▶ _Items_:
----

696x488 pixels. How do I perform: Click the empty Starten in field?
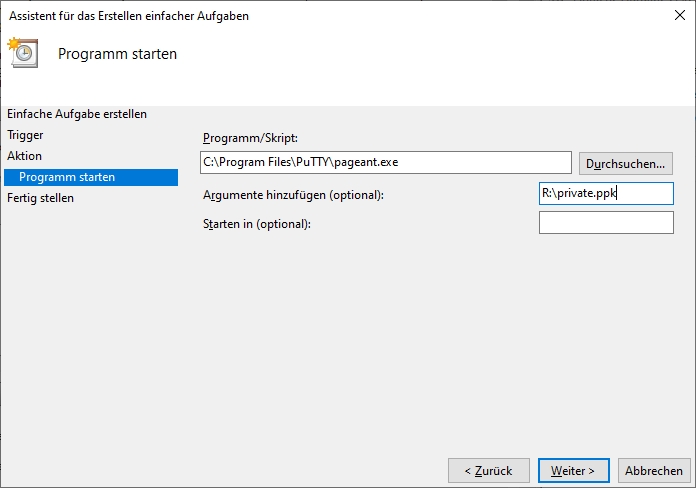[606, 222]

----

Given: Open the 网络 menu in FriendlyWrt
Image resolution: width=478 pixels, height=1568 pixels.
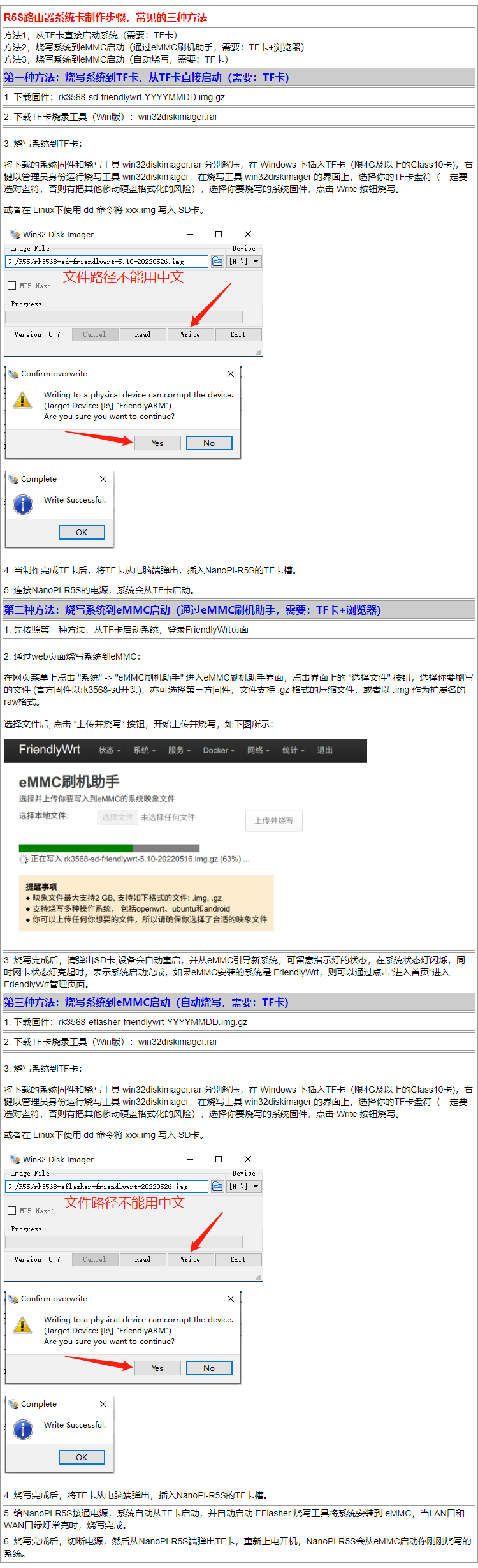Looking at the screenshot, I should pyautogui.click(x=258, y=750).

----

▶ _Work to complete_: Rewrite the part of the material that opens with the line containing "Given: Open the 网络 menu in FriendlyWrt" and closes with the line containing "Looking at the", replacing "Image resolution" with "Screenshot size" and changing nothing else. Leave out the pictures.

▶ _Solution to this task_:
Given: Open the 网络 menu in FriendlyWrt
Screenshot size: width=478 pixels, height=1568 pixels.
Looking at the screenshot, I should pyautogui.click(x=258, y=750).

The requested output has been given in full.